We have identified many mutants of various protein chaperones, in particular Hsp70 and its co-chaperones, that are revealing chaperone and co-chaperone interactions that are important for crucial cellular processes as well as prion replication. We are continuing genetic and biochemical characterization of the modified chaperones and working to define how the mutations affect their physical interactions and enzymatic activities. We are particularly interested in understanding how the various chaperones interact with each other to regulate each other’s functions and to cooperate as components of different protein remodeling machines. We also are working to understand how specific interactions among the many different components act to localize, direct, and fine-tune the chaperone machinery in its diverse cellular processes. Many of the chaperone "defects" that disrupt amyloid propagation have little or no effect on cell physiology, which points to these proteins as attractive targets for therapy in amyloid diseases. In addition to providing a better understanding of how protein chaperones function in amyloid propagation, our continued studies will provide insight into how they act in their many important roles within the cell.

Applying our Research

By understanding the molecular interactions that influence propagation of amyloid, our work might help in developing strategies to combat it.

Select Publications

Mutations in the Hsp90 N Domain Identify a Site that Controls Dimer Opening and Expand Human Hsp90α Function in Yeast.
Reidy M, Masison DC.
J Mol Biol (2020 Jul 24) 432:4673-4689. Abstract/Full Text
Hsp70-nucleotide exchange factor (NEF) Fes1 has non-NEF roles in degradation of gluconeogenic enzymes and cell wall integrity.
Kumar S, Masison DC.
PLoS Genet (2019 Jun) 15:e1008219. Abstract/Full Text
View More Publications

Research in Plain Language

Some proteins help other proteins fold into and maintain their normal shapes. We study how these so-called protein chaperones act in the reproduction of prions—infectious, misfolded proteins. This protein misfolding problem is related to a similar occurrence seen in many human diseases, such as Alzheimer's.

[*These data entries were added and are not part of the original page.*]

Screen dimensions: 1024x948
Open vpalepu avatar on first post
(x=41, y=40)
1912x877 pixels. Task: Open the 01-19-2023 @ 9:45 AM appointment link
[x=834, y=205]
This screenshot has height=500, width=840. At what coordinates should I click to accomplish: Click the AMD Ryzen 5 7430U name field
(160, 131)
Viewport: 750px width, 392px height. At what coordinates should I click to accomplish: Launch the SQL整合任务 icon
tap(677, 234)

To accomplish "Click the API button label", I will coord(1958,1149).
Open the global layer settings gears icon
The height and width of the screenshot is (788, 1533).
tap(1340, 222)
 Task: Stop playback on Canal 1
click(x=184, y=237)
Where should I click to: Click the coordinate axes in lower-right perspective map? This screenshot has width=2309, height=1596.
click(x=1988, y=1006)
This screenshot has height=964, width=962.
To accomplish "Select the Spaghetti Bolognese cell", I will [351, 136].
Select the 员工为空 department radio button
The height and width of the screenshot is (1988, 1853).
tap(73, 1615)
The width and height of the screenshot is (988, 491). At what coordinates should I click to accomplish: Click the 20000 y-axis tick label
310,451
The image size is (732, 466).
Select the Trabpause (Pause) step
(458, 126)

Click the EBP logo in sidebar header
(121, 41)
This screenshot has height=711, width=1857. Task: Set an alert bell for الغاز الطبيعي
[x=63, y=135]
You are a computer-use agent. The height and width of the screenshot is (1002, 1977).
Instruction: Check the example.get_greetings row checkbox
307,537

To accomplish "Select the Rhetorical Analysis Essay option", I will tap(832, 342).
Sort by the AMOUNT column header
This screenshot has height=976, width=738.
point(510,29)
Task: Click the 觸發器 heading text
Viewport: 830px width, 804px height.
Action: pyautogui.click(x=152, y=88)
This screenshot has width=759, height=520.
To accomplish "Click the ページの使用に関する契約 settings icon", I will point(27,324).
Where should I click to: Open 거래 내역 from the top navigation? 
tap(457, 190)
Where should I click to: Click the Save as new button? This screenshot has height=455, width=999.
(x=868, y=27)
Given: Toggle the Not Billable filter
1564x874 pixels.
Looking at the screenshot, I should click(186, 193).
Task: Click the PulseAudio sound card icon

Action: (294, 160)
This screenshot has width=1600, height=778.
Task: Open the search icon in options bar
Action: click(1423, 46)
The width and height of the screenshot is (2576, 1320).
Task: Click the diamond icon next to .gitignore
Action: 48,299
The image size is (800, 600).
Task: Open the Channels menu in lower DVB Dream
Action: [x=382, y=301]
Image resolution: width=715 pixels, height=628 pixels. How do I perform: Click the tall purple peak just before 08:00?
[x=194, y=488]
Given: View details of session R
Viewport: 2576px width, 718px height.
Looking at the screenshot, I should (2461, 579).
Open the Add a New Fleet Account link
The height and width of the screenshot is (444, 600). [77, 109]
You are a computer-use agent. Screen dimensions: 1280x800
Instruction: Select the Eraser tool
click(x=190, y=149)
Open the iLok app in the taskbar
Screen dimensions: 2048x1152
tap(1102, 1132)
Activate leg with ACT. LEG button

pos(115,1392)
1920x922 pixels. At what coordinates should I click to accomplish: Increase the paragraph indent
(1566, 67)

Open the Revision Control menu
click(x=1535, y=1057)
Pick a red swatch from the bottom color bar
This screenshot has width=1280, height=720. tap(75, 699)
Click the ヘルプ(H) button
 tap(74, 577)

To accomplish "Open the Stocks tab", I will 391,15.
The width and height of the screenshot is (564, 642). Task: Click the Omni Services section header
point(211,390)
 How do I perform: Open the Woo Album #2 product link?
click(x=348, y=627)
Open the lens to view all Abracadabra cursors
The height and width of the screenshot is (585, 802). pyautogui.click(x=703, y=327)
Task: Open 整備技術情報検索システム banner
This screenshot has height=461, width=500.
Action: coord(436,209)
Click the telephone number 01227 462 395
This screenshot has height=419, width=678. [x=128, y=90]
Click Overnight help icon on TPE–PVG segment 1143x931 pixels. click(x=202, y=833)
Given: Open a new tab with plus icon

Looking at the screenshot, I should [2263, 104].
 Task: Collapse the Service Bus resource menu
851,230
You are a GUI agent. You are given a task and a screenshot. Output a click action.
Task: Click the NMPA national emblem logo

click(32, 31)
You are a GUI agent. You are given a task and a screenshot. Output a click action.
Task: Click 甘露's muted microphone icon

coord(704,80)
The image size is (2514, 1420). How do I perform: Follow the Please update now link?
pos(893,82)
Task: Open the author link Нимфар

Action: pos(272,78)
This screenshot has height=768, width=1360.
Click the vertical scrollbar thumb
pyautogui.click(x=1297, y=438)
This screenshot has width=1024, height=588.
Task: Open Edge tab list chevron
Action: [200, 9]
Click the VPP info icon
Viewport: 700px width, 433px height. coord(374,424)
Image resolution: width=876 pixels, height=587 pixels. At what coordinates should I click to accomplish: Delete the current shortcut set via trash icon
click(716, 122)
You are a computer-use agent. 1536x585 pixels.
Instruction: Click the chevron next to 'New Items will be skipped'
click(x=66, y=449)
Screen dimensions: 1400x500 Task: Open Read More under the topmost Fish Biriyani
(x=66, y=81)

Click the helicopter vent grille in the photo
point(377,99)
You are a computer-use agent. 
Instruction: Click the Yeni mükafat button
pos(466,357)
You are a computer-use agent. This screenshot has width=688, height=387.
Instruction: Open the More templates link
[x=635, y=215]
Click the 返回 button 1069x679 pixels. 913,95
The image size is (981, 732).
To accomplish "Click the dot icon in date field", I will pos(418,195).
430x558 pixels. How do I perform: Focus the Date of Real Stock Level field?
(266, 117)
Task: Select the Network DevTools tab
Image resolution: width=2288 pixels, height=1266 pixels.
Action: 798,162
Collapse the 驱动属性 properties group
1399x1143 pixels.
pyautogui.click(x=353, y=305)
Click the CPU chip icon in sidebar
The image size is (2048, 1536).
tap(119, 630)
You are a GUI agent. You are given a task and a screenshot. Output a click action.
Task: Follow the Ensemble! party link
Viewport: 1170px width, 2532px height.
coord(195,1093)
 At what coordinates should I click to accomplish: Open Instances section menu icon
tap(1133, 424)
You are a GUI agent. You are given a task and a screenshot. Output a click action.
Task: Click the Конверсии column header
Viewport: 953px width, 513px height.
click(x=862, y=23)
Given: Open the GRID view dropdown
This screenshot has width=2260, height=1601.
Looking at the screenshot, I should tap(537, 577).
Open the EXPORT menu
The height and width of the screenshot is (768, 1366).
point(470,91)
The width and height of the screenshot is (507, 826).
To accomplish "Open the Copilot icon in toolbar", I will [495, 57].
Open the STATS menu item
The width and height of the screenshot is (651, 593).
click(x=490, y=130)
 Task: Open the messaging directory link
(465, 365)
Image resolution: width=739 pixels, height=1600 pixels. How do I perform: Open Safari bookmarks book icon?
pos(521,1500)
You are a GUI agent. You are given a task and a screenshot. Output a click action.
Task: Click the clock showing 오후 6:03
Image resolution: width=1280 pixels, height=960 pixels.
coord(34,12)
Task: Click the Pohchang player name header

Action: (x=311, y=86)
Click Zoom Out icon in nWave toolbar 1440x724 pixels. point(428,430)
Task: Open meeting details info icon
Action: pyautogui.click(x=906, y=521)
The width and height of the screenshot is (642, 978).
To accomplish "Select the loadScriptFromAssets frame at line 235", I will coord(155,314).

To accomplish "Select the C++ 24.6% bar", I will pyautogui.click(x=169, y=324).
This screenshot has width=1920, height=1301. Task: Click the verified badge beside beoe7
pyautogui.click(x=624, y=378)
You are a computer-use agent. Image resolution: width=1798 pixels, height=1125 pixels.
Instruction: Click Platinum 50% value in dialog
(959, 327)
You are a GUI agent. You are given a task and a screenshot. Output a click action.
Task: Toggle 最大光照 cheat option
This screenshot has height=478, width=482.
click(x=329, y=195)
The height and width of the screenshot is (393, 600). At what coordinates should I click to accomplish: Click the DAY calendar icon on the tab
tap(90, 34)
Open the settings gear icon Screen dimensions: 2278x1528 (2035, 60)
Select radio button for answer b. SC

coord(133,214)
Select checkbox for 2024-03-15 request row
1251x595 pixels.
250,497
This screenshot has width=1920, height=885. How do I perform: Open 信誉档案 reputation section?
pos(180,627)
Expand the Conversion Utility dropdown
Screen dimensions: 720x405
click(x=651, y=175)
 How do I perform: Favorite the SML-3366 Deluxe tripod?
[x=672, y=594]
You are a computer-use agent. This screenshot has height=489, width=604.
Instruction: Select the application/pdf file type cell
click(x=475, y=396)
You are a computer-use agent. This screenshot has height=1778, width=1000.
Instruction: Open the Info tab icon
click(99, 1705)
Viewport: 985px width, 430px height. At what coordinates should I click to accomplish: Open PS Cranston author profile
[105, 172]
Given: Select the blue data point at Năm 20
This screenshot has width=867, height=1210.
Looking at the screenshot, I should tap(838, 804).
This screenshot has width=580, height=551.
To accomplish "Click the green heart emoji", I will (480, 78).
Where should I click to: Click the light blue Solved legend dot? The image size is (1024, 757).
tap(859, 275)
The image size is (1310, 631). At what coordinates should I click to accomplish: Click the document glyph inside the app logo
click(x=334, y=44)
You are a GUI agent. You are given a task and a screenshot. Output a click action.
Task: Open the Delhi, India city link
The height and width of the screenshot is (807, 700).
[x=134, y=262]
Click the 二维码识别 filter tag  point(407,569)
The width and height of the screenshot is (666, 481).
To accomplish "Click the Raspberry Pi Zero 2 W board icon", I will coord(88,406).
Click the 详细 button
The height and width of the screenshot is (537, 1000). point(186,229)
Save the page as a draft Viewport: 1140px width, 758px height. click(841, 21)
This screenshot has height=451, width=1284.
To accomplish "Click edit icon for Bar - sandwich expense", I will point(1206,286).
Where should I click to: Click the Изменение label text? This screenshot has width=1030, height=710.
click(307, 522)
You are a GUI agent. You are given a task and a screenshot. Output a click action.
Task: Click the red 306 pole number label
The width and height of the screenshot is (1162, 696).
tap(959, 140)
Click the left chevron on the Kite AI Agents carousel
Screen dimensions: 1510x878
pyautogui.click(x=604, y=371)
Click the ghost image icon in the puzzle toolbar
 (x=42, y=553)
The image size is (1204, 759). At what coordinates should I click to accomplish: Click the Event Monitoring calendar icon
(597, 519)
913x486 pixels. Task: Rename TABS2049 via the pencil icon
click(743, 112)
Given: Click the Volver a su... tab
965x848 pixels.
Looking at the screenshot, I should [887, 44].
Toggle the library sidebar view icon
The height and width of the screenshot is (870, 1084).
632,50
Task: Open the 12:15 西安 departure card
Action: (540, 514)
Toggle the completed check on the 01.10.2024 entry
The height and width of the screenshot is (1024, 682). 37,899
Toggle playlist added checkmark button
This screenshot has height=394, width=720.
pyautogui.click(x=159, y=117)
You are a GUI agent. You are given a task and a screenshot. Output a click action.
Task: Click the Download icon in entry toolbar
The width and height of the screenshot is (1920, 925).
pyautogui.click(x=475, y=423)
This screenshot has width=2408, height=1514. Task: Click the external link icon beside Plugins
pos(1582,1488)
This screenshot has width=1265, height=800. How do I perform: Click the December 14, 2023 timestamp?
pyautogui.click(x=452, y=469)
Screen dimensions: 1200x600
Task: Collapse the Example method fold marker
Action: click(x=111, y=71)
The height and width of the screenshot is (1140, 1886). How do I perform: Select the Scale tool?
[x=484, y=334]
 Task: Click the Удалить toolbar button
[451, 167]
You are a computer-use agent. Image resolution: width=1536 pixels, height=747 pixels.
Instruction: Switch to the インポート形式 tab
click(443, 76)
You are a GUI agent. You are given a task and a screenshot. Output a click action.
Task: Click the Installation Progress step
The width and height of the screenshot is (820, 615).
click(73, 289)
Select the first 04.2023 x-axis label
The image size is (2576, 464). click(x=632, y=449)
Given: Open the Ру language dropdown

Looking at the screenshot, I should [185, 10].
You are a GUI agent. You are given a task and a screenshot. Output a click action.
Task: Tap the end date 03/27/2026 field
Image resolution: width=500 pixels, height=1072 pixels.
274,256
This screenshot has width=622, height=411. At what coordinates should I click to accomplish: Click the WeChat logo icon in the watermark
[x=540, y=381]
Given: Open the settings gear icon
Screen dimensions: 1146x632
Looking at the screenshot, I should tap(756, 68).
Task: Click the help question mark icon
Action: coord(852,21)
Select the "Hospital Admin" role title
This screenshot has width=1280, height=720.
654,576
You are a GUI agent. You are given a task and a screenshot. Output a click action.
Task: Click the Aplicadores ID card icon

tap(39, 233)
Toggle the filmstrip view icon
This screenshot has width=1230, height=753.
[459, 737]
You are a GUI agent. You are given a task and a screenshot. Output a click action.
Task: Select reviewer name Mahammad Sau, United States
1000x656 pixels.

Before a protein can do its work, it folds into a 3-dimensional shape. Although most proteins fold into this shape on their own, some require the help of protein chaperones to fold properly. Chaperones guide newly made protein molecules into their correct shape and prevent improperly folded proteins from aggregation and causing toxicity. Other protein quality control processes in the cell rely on chaperones to collect potentially toxic misfolded proteins into specialized deposition sites. Mutations in chaperones strongly influence how misfolded proteins make cells sick.

We use genetics, molecular biology, and biochemistry to study prions of yeast cells to understand how chaperones modify the growth of fibrous masses called amyloids. Amyloid masses form toxic deposits that are associated with the death of tissue in many human disorders, including type 2 diabetes and Alzheimer’s disease.

Our studies suggest that altering functions of chaperones can either increase or decrease the ability of amyloid to propagate in cells. Our findings are providing information on how chaperones influence amyloid propagation and on how chaperones and proteins that cooperate with them carry out their many important functions in the cell.